In the Brooks, case, the asserted claims against the United States, for injuries to one serviceman and death to another, arose while the soldiers were on furlough, and not in any way incident to their military service. The Supreme Court Was not “persuaded” that the words “any claim” meant “any claim but that of servicemen”, and therefore held the asserted claims within the coverage of the Act.1 It did not reach the point suggested there, and present here, whether “an army surgeon’s slip of hand, [or] a defective jeep which causes injury”, would ground tort claims against the United States. It left for future consideration whether the omission of Congress to exclude claims for injuries or death incident to active service meant that it intended to include every such claim against the Government, or whether the results of such claims would be so “outlandish” or absurd as to put them outside the scope and purpose of the legislation, and hence justify a judicially imposed limitation, which the Congress omitted to provide.

Invoking familiar canons which sanction judicial construction of legislative words and phrases to comport with the obvious Congressional intent, Judge Chesnut, in the Jefferson case, pointed to the historical and unique Government-soldier relationship, and concluded that the obvious purpose of Congress was to exclude claims of soldiers arising out of that relationship from coverage of the Act. In referring to the nature of the Government-soldier relationship [77 F.Supp. 711] he pointed to the “large body of federal legislation” providing disability benefits to servicemen and gratuity payments to their survivors, as indicative of congressional intent. But the Supreme Court in the Brooks case was not moved by such considerations.

The terms of the statute are clear, and appellant’s action for a money judgment based upon the negligence of army surgeons states a cause for relief under *3the Act, unless it falls within one of the twelve exceptions specifically provided therein; or, unless from the context of the Act it is manifestly plain that despite the literal import of the legislative words, Congress intended to exclude from coverage civil actions on claims arising out of a Government-soldier relationship.

Only two of the exceptions could be pertinent to our question. Subsection (a) excludes claims based upon the exercise or performance or the failure to exercise or perform a discretionary function, and subsection (j) exempts any claim arising out of the combatant activities of the armed forces. It is manifestly plain that the alleged acts of negligence, while involving skill and training, were non-discretionary. Cf. Denny v. United States, 5 Cir., 171 F.2d 365. The claim arose after hostilities had ceased, and the Government makes no contention that it falls within exemption (j).

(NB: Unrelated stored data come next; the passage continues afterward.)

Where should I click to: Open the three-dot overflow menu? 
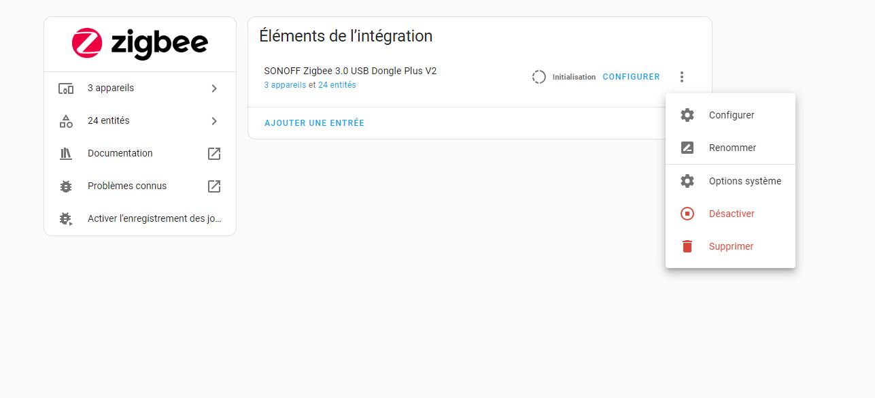click(x=682, y=77)
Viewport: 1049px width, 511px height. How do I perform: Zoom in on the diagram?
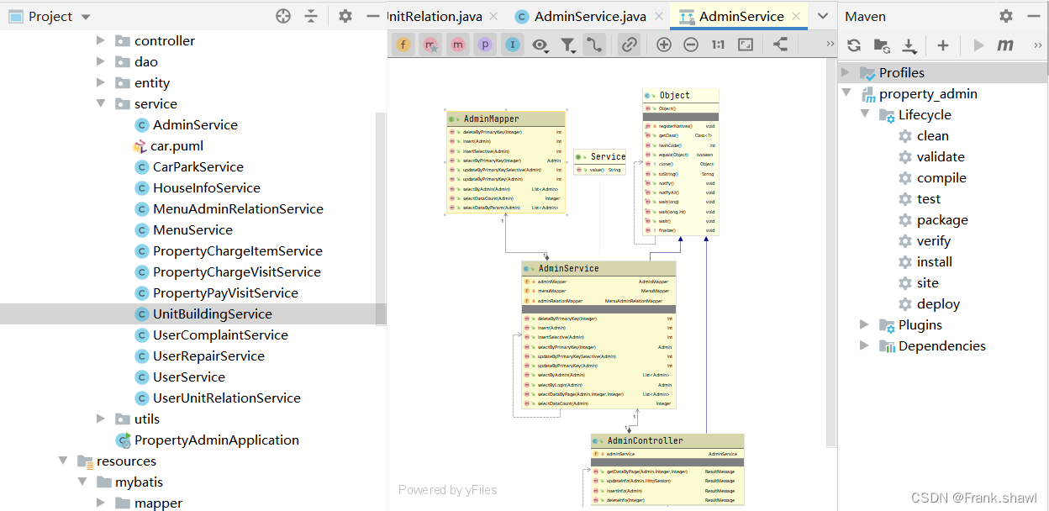click(664, 45)
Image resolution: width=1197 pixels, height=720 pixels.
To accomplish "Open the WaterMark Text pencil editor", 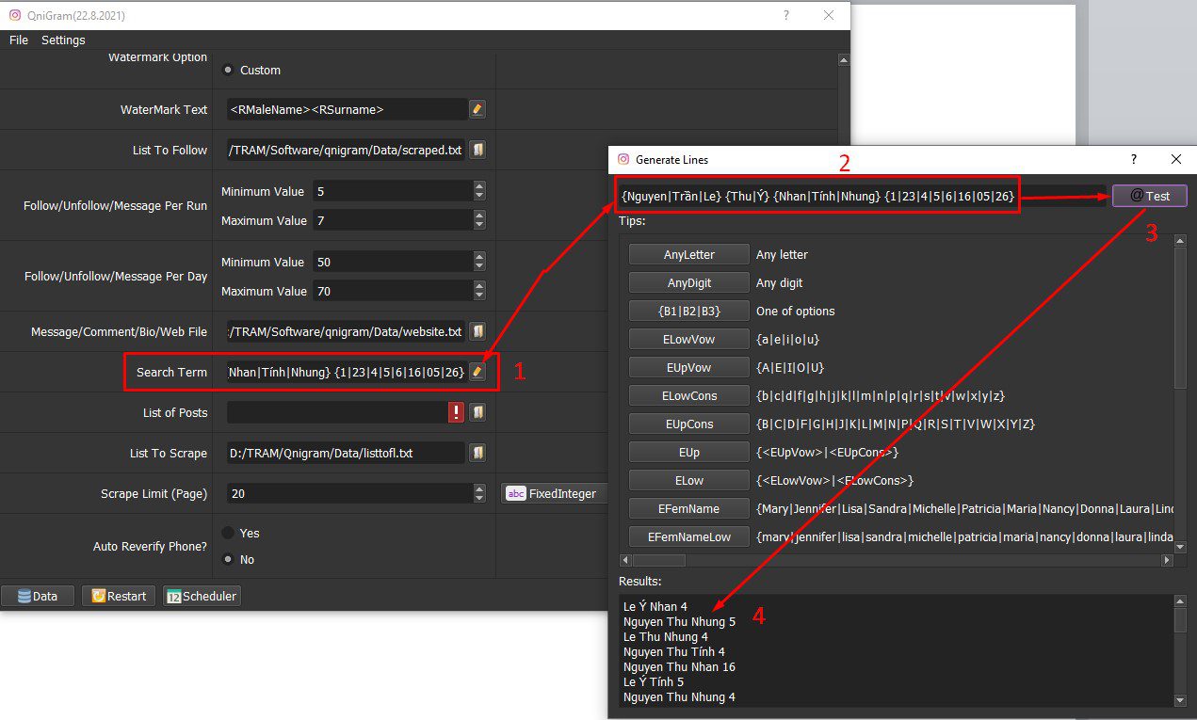I will point(477,109).
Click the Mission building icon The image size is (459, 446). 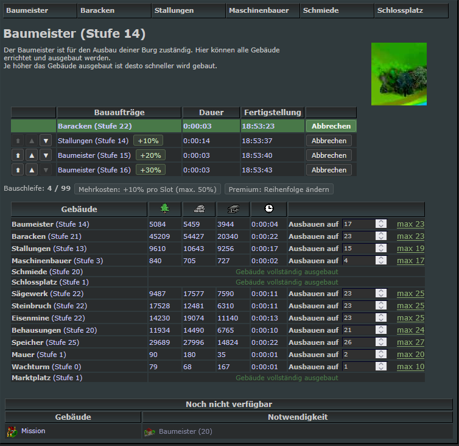pyautogui.click(x=12, y=431)
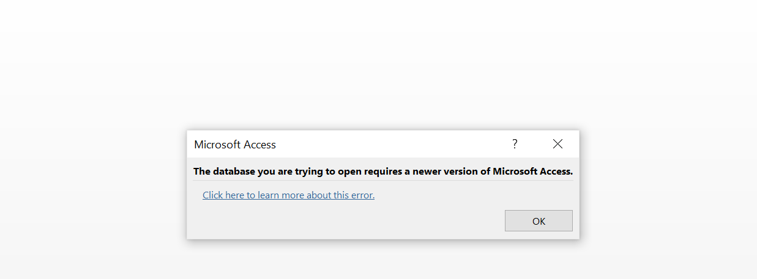Click the blank white area above the dialog

pos(378,61)
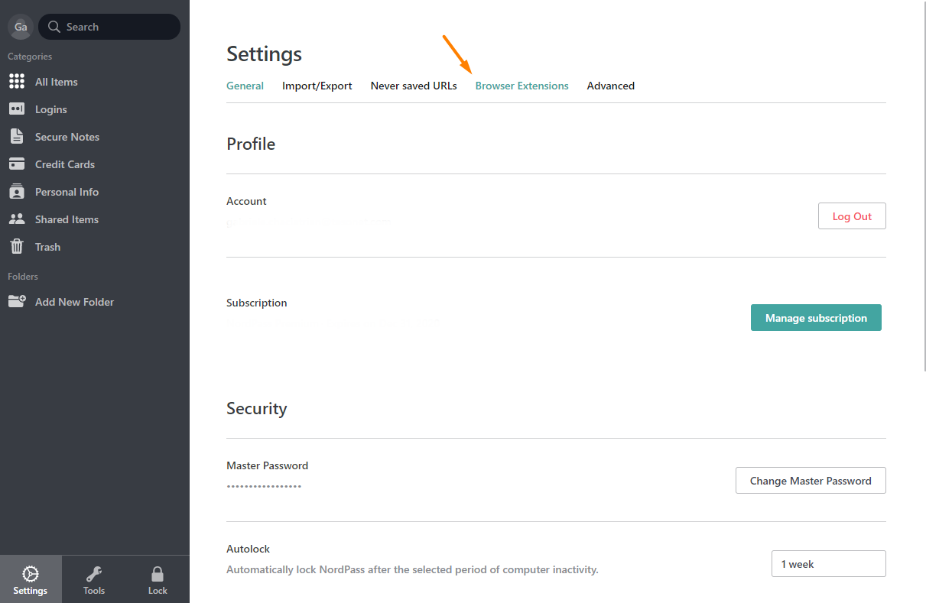Go to the Import/Export tab
The image size is (926, 603).
[x=317, y=86]
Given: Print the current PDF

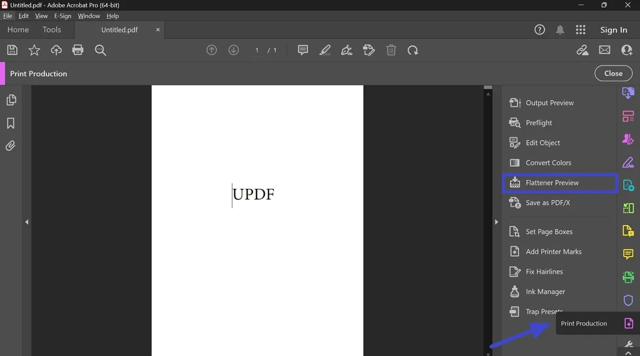Looking at the screenshot, I should [78, 50].
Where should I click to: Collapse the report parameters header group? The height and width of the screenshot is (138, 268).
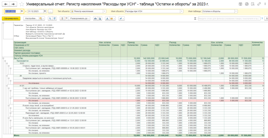pyautogui.click(x=3, y=23)
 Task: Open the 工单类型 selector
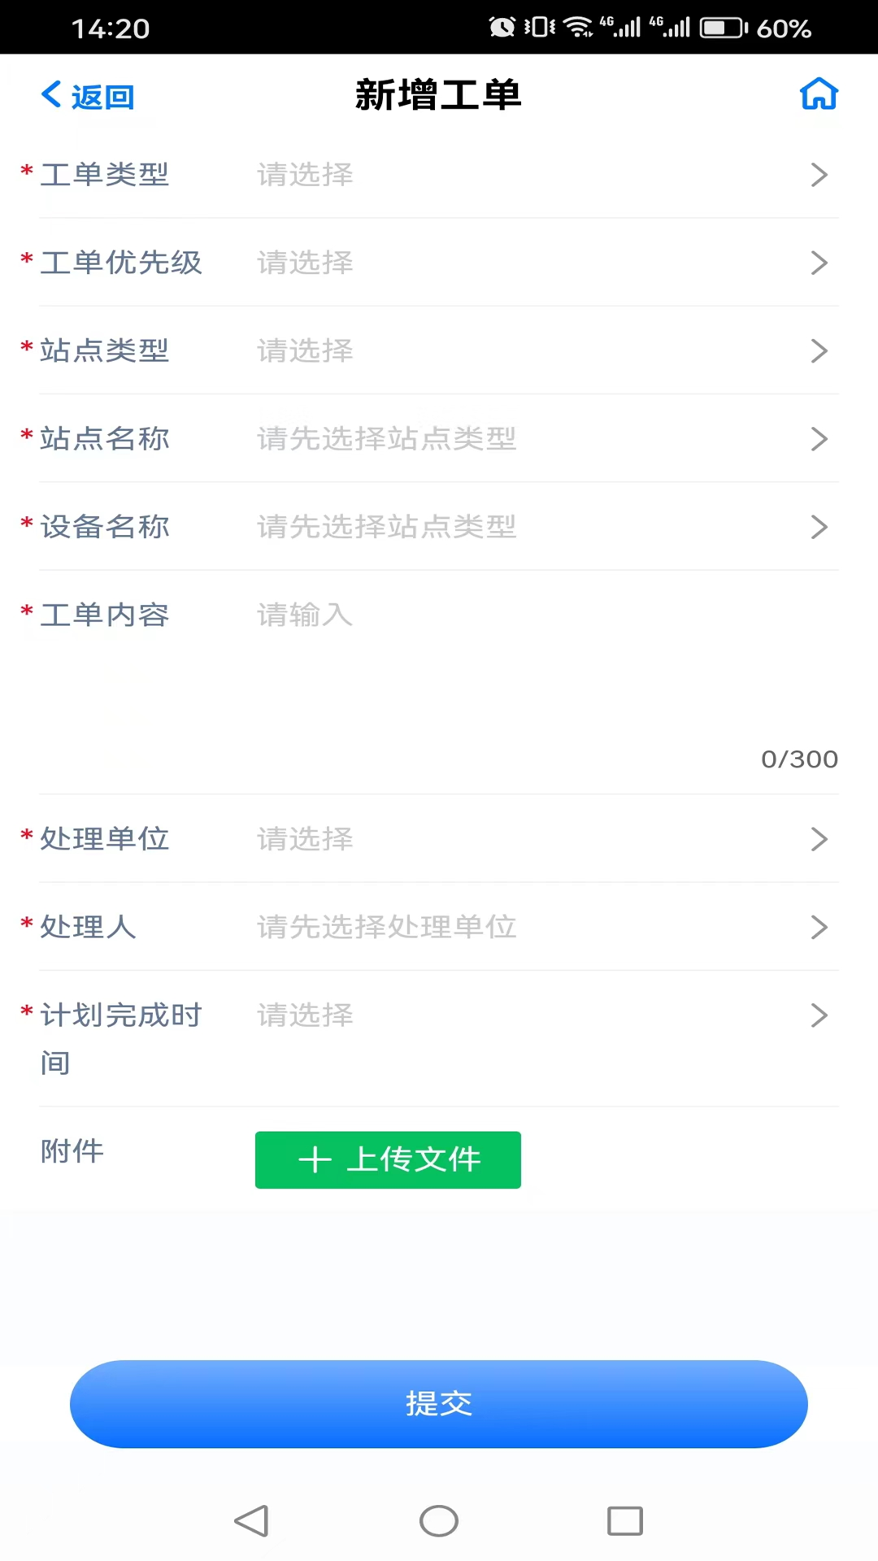537,175
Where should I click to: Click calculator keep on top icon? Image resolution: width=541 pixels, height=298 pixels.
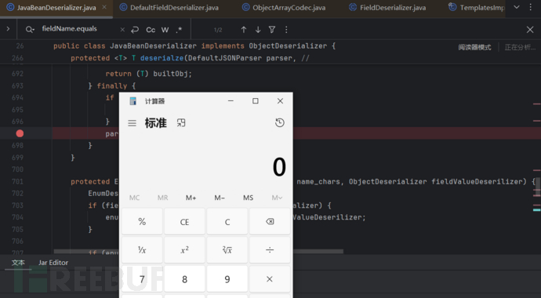pos(181,123)
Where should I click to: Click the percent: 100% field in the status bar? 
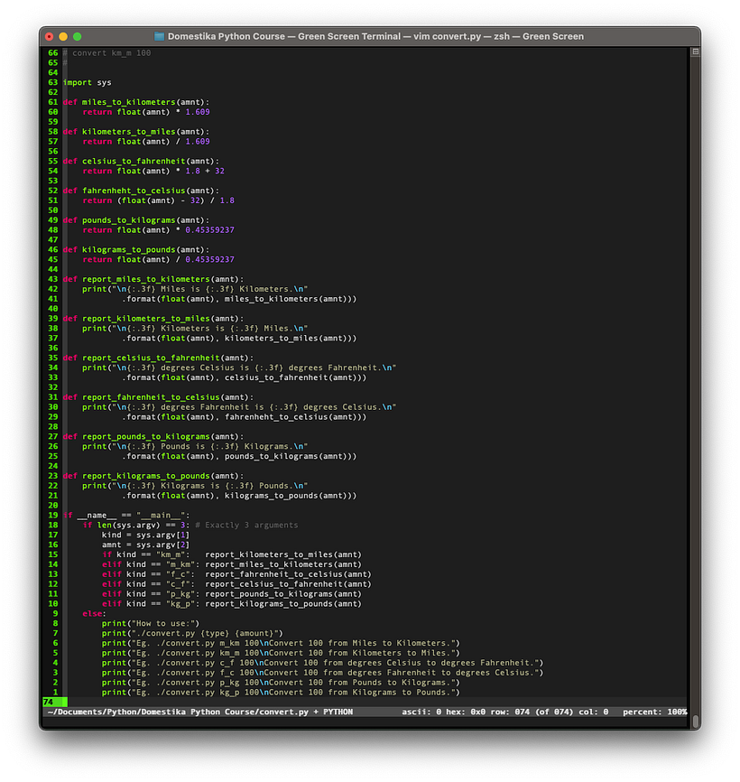[657, 712]
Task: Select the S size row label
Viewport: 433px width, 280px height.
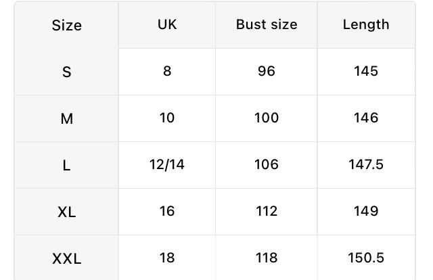Action: 66,72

With deference to the views of the learned judge, in the Jefferson case, we fail to find anything in the context of the Act or its legislative history justifying judicial limitation upon the claims of servicemen. As pointed out in the Brooks case, there were eighteen tort claims bills introduced in Congress between 1925 and 1935, all but two of which contained provisions expressly exempting claims of members of the armed forces. When, however, the Congress finally came to confer jurisdiction of the District Courts over tort claims against the United States, it conspicuously omitted to exclude claims growing out of a government-soldier relationship. We think the only logical conclusion is that it deliberately refrained from doing so. If the result of its omission to exempt such claims leads to dire consequences and absurd results, it is for Congress and not this Court to provide rational limitations.

We hold that the claim states a cause of action over which the court had jurisdiction, and the case is therefore reversed.

. By the 1948 revision of the United States Code, the Federal Tort Claims Act was amended, and- Section 931 which provided exclusive district court jurisdiction of “any claim against the United States” now provides exclusive jurisdiction “of civil actions on claims against the United States.”

We do not regard the changed phraseology as indicating a congressional purpose to narrow the scope of jurisdietion under the Act. The Government does not so contend.